When covering advancements in technology including artificial intelligence and facial recognition software I’ve run across all manner of complaints from various activists. Many worry about invasions of privacy or government overreach, where Big Brother compiles lists of citizens and tracks their every move. While some of these fears may be justified to a degree, one thing I didn’t see coming was allegations that the software was going to turn out to be bigoted. And yet that’s the latest claim we’re hearing about Amazon’s facial recognition software products. They’re surprisingly accurate if you happen to be a white male, but otherwise… not so much. (Associated Press)
Facial-detection technology that Amazon is marketing to law enforcement often misidentifies women, particularly those with darker skin, according to researchers from MIT and the University of Toronto.
Privacy and civil rights advocates have called on Amazon to stop marketing its Rekognition service because of worries about discrimination against minorities. Some Amazon investors have also asked the company to stop out of fear that it makes Amazon vulnerable to lawsuits.

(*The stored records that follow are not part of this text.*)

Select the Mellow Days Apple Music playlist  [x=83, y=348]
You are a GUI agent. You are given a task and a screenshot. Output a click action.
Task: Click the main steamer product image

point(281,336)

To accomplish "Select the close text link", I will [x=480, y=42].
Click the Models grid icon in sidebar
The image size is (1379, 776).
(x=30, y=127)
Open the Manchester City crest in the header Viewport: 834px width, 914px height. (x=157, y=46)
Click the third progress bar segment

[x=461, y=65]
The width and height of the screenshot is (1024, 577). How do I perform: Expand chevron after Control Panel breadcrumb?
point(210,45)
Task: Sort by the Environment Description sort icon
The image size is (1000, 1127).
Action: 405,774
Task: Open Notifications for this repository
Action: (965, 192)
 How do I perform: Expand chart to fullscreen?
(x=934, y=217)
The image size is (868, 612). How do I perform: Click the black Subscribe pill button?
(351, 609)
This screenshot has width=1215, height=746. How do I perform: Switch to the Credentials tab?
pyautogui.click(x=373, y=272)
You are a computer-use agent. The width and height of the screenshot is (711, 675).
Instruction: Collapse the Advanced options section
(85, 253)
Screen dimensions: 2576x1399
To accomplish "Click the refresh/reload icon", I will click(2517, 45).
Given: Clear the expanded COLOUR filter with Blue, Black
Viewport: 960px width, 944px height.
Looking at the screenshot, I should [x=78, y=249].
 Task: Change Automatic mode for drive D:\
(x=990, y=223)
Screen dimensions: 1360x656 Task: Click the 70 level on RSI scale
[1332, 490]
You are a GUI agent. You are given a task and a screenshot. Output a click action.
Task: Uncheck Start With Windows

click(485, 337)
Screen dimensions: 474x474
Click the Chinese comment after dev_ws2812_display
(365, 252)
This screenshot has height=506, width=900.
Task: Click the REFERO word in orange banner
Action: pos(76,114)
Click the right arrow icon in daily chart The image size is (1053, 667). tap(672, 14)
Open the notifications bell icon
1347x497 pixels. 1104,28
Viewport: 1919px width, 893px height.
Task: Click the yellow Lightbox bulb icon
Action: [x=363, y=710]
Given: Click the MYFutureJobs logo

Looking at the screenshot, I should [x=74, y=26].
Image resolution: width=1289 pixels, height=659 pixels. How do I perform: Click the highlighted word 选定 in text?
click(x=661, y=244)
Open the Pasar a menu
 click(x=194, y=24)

In the accuracy tests that were conducted, they asked the Rekognition software to identify “light-skinned” (read: white) and “darker-skinned” (read: black or brown) individuals of both genders. Amazingly, in almost one third (31%) of the cases, the software wasn’t even able to conclude that darker-skinned women were even women, misidentifying them as men. White women were tagged as men 7% of the time. Black or Hispanic males were only misidentified one percent of the time and there were zero errors in identifying white males.
How is that even possible? The study concludes that “artificial intelligence can mimic the biases of their human creators.” I’m pretty sure we’re all familiar with the standard jokes about how “all Xs look alike to white people,” where X can be any other race you choose to insert. If we’re assuming that this software was primarily developed by white guys and there’s any truth to that old saw, perhaps that’s possible?
But how in Sam Hill is it missing on identifying women as women? With the exceptions of transgender people or customers attending drag shows, that’s generally a pretty easy call to make unless the individual is going out of their way to look like the opposite gender. (And even then it’s not generally that difficult.) If the software is able to correctly identify men virtually all of the time, how can it fail to pick up on someone being female in so many cases?
This still sounds like some extremely useful software for law enforcement and I hope they’re not abandoning it entirely. But at the same time, police need to be made aware of the increased error rates when it comes to minority women and take that into account when springing into action.